Thursday, May 10, 2012

Love of the Beautiful

The Philokalia ("love of the beautiful", a love for everything of God, beauty’s source) is a collection of texts written between the fourth and fifteenth centuries by spiritual masters of the Eastern Christian contemplative, ascetic and hesychast tradition.  They describe the conditions most effective for learning what their authors call the art of arts and the science of sciences, a learning which is not a matter of information or agility of mind but of a radical change of will and heart leading man towards the highest possibilities open to him, shaping and nourishing the unseen part of his being, and helping him to spiritual fulfillment and union with God.   This blog is a personal journal of my reflections on these writings and their basic themes.  It was 25 years ago, as a young novice of the Congregation of the Oratory of St.
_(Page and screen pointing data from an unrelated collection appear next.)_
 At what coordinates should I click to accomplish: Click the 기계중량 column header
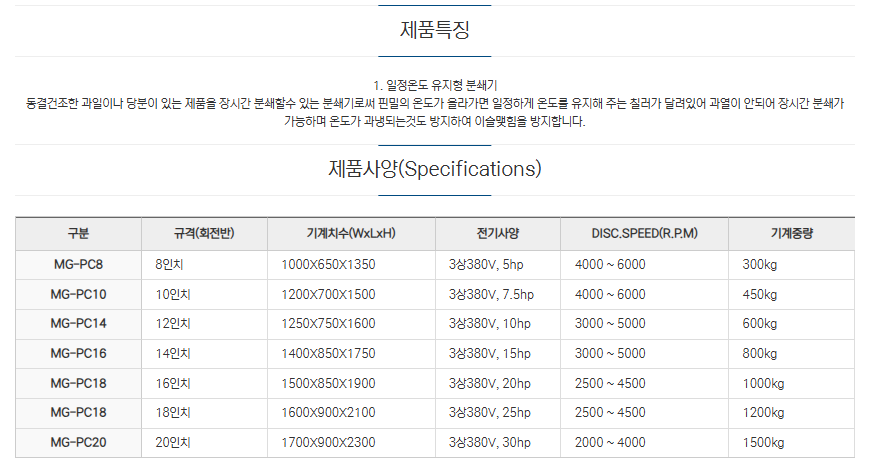(792, 234)
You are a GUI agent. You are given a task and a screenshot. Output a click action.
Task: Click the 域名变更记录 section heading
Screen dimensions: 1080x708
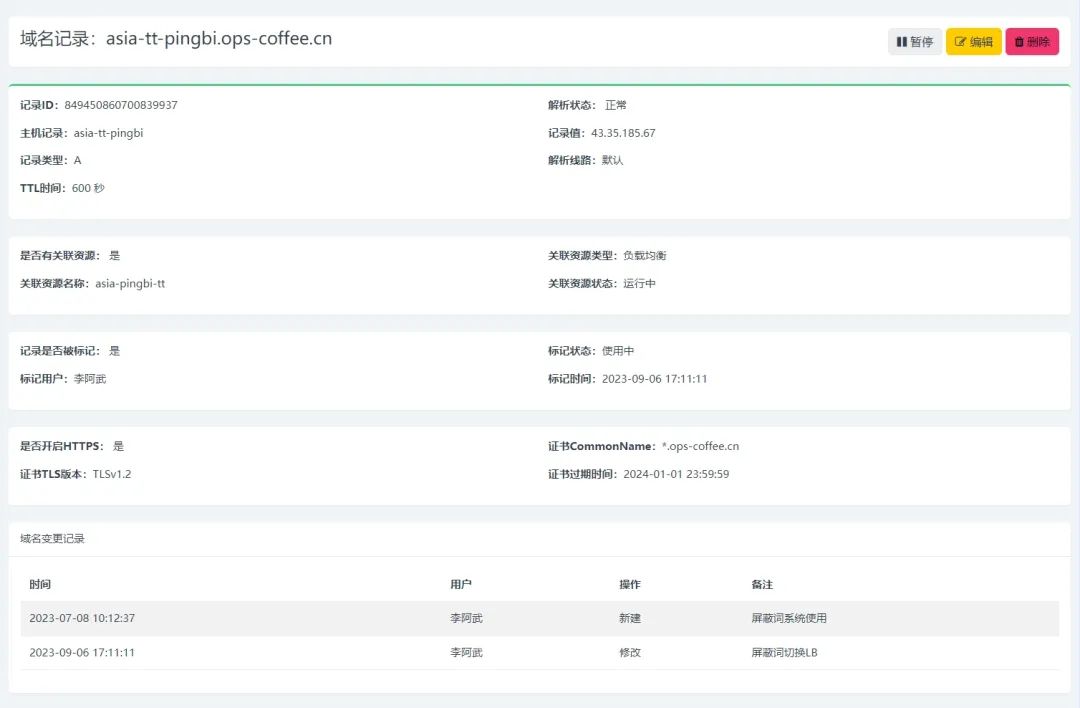click(52, 538)
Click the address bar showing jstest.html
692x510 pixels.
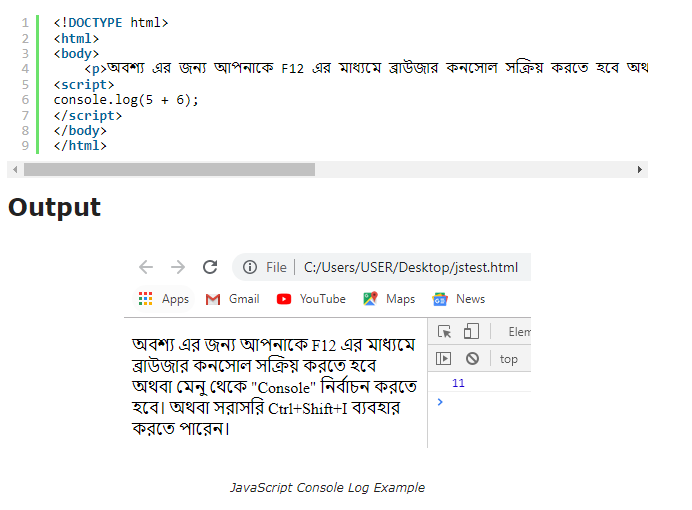(x=410, y=267)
Philip Neri in Pittsburgh, that I was first introduced to the Philokalia and have found myself deeply attracted to and profoundly influenced by this spiritual tradition that has been transmitted over almost two millennia.  Until recently, most of the writings of the Philokalia were only known in the West by a few specialists, but the hesychast current was by no means foreign to the Western spiritual tradition.  St. John Cassian transmitted the doctrine of the Desert Fathers and Evagrius Pontus to the Latin world and was read tirelessly by western monastics and other spiritually serious Western Christians, including St. Philip Neri.   These writings are the legacy we receive from the Fathers and our study of them fidelity to the Church’s call over the past fifty years to return to the sources (ressourcement) of the patristic tradition.